At the start of 2011, however, the effectiveness of UCP in all environments appears to be questioned again. The Army wants to replace UCP with “operationally and scientifically validated” camouflage that will conceal soldiers regardless of environment and location, according to the article “Army to Test Marine Camo Variants” in the Army Times. Part of the Army’s plan to find a replacement involves testing three different camouflage patterns: a woodland variant, a desert variant, and one for environments in-between. UCP is not set to be included, but woodland and desert MARPAT and AOR 1 and 2 appear to be some of the potential camouflage patterns that have been chosen. Potential replacement camouflage patterns are now being chosen and testing will follow. Gear in the new identified pattern is expected to reach the field by 2012.

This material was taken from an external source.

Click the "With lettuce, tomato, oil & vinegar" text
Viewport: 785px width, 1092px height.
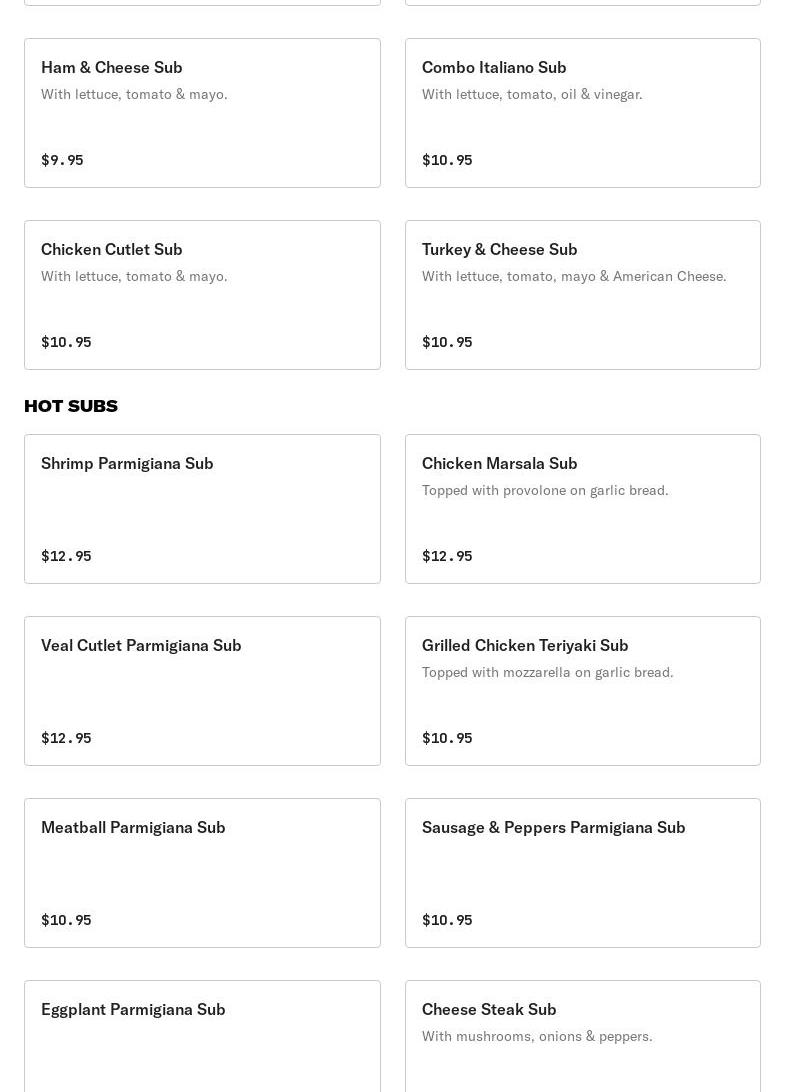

MARPAT presents another set of challenges for creating a new camouflage pattern. Much like the introduction of UCP seven years ago, the speculation is that this new pattern may be a variation on MARPAT. The Marine Corps own the rights to MARPAT and do not want their pattern mimicked.
The implementation of OCP in Afghanistan is another factor contributing to the replacement of UCP. As a multi-environmental camouflage pattern, MultiCam uses a blending effect through brown and green gradients to trick the human eyes’ perception of color. Consisting of a brown to light tan gradient base with drab green dotted by dark brown and pink blotches in between, MultiCam can take an overall green or tan appearance. With terrain varying from mountains and desert to woodlands in Afghanistan, the chameleon-like quality of OCP assists soldiers in hiding in various seasons, lights, and elevations.
Testing for MultiCam began in 2009, and a report by the Natick Soldier Research, Development, and Engineering Center shows that soldiers, when asked about the effectiveness of different camouflage patterns in Afghanistan, favored OCP. With approximately 2,000 soldiers surveyed, the report indicates MultiCam was preferred for combat area Kandahar and other parts of the country.